The U.S. Constitution makes bankruptcy a federal procedure. So how come it’s different in every state because of the property you can protect?
The Constitution makes it sound like a bankruptcy case should be the same in every state. It says that Congress has the power “to establish… uniform Laws on the subject of Bankruptcies throughout the United States.” Article 1, Section 8, Clause 4.
But bankruptcies don’t sound like they are governed by “uniform Laws” if the residents of one state get to exempt (protect) way more of what they own than residents of another state. For example, you can exempt only $5,000 of value in your home if you live in Mobile, Alabama (Ala. Code Sect. 6-10-2), but if you live an hour’s drive to the east on I-10 in Pensacola, Florida, you can exempt an unlimited amount of value in your home (Art. X, Sect. 4, Fla. Const.).
How can the supposedly “uniform” bankruptcy laws be applied so differently in different states?
The reason is that the current law—created in the late 1970s—is a major political compromise involving the most basic tension in the Constitution– states’ rights versus federal power. (Remember, we fought the Civil War about this.)
The issue here is whether a federal set of property exemptions would be required for everyone throughout the country filing bankruptcy, or whether instead each state would be able to create its own separate exemptions to be applied to their residents filing bankruptcy. The compromise—quite firmly in favor of states’ rights—is that the Bankruptcy Code does contain a federal set of exemptions, but each state is allowed to “opt-out” of those federal exemptions and require its residents to use that state’s exemptions when filing bankruptcy.
So, if you live in one of 32 states, you cannot use the federal exemptions. Instead you must use your state’s separate set of exemptions. In the remaining 18 states and the District of Columbia, you can use either the federal or local exemptions.
A Long Time Coming
Before this was settled, it was probably the most contentious issue in bankruptcy law. In fact, it’s a big part of why we didn’t even HAVE a bankruptcy law during most of the 1800s.
Throughout that century, an ongoing political and economic fight raged between bankers mostly in the Northeast against farmers and small merchants mostly in the South and West. Because of regular cycles of financial “panics,” the farmers and merchants endured a pattern of losing their homes and farms to out-of-state creditors. Because of this, the first law exempting certain property from creditors was adopted in 1839 in Texas even before it became a state.
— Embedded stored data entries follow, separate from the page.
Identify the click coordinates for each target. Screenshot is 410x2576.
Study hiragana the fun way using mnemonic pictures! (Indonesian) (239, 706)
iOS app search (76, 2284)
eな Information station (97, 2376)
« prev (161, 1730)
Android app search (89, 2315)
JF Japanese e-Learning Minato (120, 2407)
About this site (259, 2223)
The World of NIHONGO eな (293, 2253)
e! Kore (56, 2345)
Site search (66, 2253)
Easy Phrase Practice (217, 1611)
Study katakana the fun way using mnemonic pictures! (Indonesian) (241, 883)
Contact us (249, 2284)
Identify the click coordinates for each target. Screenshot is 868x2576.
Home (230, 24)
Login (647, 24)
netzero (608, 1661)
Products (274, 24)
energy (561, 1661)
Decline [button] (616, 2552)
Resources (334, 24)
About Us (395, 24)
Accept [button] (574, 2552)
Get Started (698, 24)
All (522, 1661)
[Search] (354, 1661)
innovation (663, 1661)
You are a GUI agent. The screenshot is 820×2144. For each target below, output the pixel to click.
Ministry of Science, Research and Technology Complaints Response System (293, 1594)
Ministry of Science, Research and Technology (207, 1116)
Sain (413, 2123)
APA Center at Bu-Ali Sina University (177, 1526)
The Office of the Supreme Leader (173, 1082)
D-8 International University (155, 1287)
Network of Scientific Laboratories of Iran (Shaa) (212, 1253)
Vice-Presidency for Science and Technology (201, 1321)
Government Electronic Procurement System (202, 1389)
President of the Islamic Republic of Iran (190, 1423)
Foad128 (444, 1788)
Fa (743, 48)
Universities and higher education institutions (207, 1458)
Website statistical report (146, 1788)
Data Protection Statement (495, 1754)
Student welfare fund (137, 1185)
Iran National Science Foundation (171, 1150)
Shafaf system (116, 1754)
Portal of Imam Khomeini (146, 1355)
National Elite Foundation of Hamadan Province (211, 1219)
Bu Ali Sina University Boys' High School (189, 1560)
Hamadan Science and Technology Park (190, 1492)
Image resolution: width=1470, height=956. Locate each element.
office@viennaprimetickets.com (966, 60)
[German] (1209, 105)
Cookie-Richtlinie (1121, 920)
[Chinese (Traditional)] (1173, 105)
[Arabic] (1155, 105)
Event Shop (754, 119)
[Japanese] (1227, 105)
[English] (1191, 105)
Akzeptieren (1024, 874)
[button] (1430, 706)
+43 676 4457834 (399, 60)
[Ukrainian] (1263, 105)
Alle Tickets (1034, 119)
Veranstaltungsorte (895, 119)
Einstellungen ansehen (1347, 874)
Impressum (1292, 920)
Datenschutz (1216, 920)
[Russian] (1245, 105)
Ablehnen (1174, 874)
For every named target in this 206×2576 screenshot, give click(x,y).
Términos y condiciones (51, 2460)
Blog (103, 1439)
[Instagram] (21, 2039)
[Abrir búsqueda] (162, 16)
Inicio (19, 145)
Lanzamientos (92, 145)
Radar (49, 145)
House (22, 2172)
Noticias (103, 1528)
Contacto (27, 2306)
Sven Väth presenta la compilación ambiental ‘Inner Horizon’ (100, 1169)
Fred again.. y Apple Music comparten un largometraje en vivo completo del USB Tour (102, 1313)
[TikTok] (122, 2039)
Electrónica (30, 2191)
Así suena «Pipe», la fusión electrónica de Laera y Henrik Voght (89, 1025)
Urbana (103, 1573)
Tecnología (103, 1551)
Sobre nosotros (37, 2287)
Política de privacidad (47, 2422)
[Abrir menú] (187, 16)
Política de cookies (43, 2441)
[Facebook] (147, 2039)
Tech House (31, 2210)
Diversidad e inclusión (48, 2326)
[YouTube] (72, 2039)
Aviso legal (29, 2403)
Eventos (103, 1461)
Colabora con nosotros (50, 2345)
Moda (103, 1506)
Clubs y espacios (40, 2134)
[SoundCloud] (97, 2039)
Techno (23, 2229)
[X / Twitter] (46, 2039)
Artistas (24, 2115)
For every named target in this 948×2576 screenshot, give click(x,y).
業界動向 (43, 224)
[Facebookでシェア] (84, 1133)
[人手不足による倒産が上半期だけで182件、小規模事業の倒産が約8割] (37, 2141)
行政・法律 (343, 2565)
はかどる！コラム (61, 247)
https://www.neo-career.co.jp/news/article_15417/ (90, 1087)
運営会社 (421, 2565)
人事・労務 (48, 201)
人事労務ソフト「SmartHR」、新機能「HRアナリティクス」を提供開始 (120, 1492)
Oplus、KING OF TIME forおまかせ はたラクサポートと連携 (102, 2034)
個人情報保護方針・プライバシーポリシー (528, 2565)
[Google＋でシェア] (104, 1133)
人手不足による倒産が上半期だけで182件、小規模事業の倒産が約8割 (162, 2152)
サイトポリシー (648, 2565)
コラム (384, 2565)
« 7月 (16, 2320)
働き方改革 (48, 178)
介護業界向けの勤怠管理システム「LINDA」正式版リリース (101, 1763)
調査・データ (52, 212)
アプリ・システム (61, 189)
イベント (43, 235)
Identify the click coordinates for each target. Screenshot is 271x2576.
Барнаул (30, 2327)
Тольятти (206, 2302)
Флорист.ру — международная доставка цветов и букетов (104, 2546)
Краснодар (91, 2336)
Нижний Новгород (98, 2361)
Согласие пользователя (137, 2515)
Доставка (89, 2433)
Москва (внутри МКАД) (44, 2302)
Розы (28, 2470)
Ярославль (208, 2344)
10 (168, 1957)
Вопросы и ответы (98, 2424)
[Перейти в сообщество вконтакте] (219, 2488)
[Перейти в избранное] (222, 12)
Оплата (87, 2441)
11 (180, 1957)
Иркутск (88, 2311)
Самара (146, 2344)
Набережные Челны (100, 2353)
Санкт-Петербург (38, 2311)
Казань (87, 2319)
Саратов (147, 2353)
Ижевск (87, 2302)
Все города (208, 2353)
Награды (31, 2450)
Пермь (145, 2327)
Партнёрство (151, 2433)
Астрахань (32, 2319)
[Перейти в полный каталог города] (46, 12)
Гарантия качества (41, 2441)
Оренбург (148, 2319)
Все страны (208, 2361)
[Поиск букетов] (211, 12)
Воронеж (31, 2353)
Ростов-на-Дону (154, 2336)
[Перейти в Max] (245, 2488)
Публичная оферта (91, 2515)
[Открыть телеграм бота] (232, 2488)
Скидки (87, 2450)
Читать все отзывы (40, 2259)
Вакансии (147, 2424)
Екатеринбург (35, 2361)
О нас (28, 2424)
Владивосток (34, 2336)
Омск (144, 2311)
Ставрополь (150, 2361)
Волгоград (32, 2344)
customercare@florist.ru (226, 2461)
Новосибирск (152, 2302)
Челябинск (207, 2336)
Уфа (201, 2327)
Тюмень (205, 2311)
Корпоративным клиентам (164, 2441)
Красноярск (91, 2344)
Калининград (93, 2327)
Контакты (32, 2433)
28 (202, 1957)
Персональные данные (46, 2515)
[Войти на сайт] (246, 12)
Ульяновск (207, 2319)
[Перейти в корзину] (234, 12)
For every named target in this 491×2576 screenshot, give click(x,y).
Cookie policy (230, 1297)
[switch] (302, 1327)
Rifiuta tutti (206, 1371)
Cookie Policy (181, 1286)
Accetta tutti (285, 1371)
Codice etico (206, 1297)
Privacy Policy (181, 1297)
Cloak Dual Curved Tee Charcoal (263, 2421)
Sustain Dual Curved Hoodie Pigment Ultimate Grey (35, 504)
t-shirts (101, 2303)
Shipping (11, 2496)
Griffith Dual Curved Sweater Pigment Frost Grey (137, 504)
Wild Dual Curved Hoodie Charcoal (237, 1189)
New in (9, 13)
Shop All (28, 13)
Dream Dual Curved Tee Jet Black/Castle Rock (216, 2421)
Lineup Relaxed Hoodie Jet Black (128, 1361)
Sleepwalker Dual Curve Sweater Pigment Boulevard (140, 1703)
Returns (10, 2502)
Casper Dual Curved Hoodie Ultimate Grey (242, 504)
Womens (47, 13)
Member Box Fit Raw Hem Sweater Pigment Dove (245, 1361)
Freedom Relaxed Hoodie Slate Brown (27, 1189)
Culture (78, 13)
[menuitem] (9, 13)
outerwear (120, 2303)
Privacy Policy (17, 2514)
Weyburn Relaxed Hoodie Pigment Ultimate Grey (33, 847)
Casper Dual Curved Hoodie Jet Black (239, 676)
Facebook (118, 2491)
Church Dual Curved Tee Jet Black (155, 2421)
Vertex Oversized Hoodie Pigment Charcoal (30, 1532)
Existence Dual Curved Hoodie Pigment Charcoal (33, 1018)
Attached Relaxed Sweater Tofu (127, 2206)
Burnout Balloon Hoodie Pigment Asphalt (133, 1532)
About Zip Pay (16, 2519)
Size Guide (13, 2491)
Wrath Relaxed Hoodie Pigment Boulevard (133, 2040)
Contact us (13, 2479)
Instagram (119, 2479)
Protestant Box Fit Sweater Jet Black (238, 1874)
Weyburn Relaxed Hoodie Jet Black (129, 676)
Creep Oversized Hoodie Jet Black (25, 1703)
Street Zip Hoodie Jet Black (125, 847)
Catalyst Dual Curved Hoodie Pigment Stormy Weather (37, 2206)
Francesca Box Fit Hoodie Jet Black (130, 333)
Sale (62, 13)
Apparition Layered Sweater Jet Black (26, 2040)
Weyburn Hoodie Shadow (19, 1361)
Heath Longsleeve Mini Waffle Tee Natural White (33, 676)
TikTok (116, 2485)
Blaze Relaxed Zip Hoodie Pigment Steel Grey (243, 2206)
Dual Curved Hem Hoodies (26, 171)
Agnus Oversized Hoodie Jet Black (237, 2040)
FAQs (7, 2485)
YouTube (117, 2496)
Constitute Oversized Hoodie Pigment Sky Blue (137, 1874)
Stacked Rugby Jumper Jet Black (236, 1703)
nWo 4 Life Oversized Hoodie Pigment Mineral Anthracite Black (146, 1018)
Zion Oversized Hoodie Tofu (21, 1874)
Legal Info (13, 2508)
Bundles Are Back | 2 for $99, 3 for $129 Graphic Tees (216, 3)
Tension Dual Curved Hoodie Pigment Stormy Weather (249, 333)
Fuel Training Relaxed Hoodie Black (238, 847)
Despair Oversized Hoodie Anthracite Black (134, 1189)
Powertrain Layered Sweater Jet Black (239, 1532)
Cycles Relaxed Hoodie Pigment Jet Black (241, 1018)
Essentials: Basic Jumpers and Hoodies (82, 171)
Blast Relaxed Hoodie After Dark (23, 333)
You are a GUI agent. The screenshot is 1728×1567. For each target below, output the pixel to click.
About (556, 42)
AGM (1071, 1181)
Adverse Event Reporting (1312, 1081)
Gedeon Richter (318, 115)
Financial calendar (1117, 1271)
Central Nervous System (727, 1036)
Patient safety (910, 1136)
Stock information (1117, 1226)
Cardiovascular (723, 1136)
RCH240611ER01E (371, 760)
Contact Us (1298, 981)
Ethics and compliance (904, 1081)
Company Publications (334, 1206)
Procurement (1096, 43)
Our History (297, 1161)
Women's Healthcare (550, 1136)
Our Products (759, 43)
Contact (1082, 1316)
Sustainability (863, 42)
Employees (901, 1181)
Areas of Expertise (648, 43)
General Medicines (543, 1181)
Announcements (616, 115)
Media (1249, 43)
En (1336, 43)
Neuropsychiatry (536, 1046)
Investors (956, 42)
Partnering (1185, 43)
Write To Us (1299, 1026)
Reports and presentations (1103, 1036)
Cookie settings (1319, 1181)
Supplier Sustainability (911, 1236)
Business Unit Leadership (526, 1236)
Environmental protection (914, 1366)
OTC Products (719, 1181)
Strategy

From this exemption laws spread quickly through the South and the Midwest during the 1840s and 1850s.
Three different times during this same century, Congress passed a set of bankruptcy laws, each time to address the fallout from one of the reoccurring financial panics. But none of the bankruptcy laws stayed in force for long, expiring or being repealed as soon as the economy improved. With no federal bankruptcy law in effect most of the time, various kinds of state laws tried to fill the gap in various ways, including through property exemptions.
The first “permanent” bankruptcy law was passed in 1898, but it could only muster enough votes in Congress by letting states continue to use their own system of exemptions for bankruptcies filed by their residents.
So our latest late-1970s compromise was a long time coming. Some in Congress wanted to continue using state exemptions as in the 1898 law, while others wanted a mandatory uniform federal system. The compromise was that each state was given a choice: it could let its residents file bankruptcy using EITHER a new set of federal exemptions or the state’s exemptions, OR each state could require its residents to use the state’s exemptions.
The end result is that in every state’s residents are either allowed or required to use their state’s exemptions, while in 18 states residents also have the option to use the federal exemptions. Between states’ rights and federal power, it sure looks like this favors states’ right. The result is that bankruptcies can look quite different from one state to another, in spite of the “uniform Laws” requirement in the Constitution. That’s certainly true if you own a home with a sizeable amount of equity on one side of the Alabama-Florida border versus the other.